The following programs were agreed upon as a way to come in to contact with specific workflows, such as writing easyconfig files, writing custom easybuild hooks, installing commercial software, installing gpu specific application software.

  • AOCC 5.0.0
  • Intel Compilers
  • Vasp 6.5.0
  • 1 Commercial software (starccm, mathematica)
  • NVHPC
  • VASP 6.5.0 GPU
  • Containers (singularity, docker, nvidia)

EESSI on the side

This approach in a sense represents the traditional way to build a software stack, building everything directly on the host (Rocky Linux 9), and relying on system libraries. It used scripts and wrappers from the sse2 toolkit from National Supercomputer Centre at Linköping University as a way to manage and structure the modules and software installations. The software builds were a mixture of EasyBuild scripts and makefiles. EESSI was offered as a module in its pure form and in general users were discouraged from using EESSI-extend, or at their own risk.

EESSI as a base

With this approach, we leveraged EESSI-extend extensively and aimed to build the whole stack with the compatibility layer from EESSI as a base. The learning curve for building software more or less moved back and forth between three distinct phases, leveraging the various possible settings for the EESSI-extend module.

  • Phase 0 -> $EESSI_USER_INSTALL
  • Phase 1 -> $EESSI_SITE_INSTALL
  • Phase 2 -> $EESSI_PROJECT_INSTALL set to /cvmfs/software.asc.ac.at

Reflections

EESSI on the side

By comparison, it was much quicker and easier to build all the software in list using this approach. It also offers a lot of control to the sysadmin who builds the software and doing things like tweaking or modifying module files in place was possible. The downsides were reproducibility and portability, there would be obvious work involved with building the stack again upon the next OS upgrade.

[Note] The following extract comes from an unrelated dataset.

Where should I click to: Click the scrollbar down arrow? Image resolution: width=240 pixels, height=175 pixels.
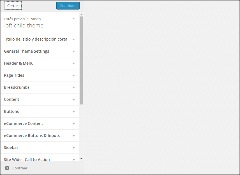point(81,159)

That said, everything worked much more smoothly than with EESSI-extend, it was possible to build all the software that was listed and run basic tests with Slurm. We had some open questions around interoperability between custom modules and EESSI, and whether it would be problematic to mix modules from the two independent stacks without running into issues (probably not due to different libc versions).

EESSI as a base

By the end of the closed test phase of MUSICA, the engineering team chose EESSI as the foundation for the software stack. While this approach introduced complexity into our build and installation workflows, it enabled us to meet certain key requirements for the MUSICA software infrastructure.

Specifically, we leveraged CernVM-FS to distribute the software stack across the three sites - Vienna, Linz, and Innsbruck. EESSI offers access to approximately 1960 modules that are ready to load on the target architecture. Setting up EESSI was quite straight forward, and despite team members finding the many options of installing with EESSI-extend module too complex, adopting this method aligned with modern practices for managing HPC software. EESSI is open source, well documented, and maintained by colleagues within Europe's HPC ecosystem.

Engaging with EESSI's documentation, source code, and community proved valuable. We identified a reusable blueprint that we could adapt to fit our specific needs. Despite the initial learning curve, this approach provided long-term benefits in terms of maintainability and scalability.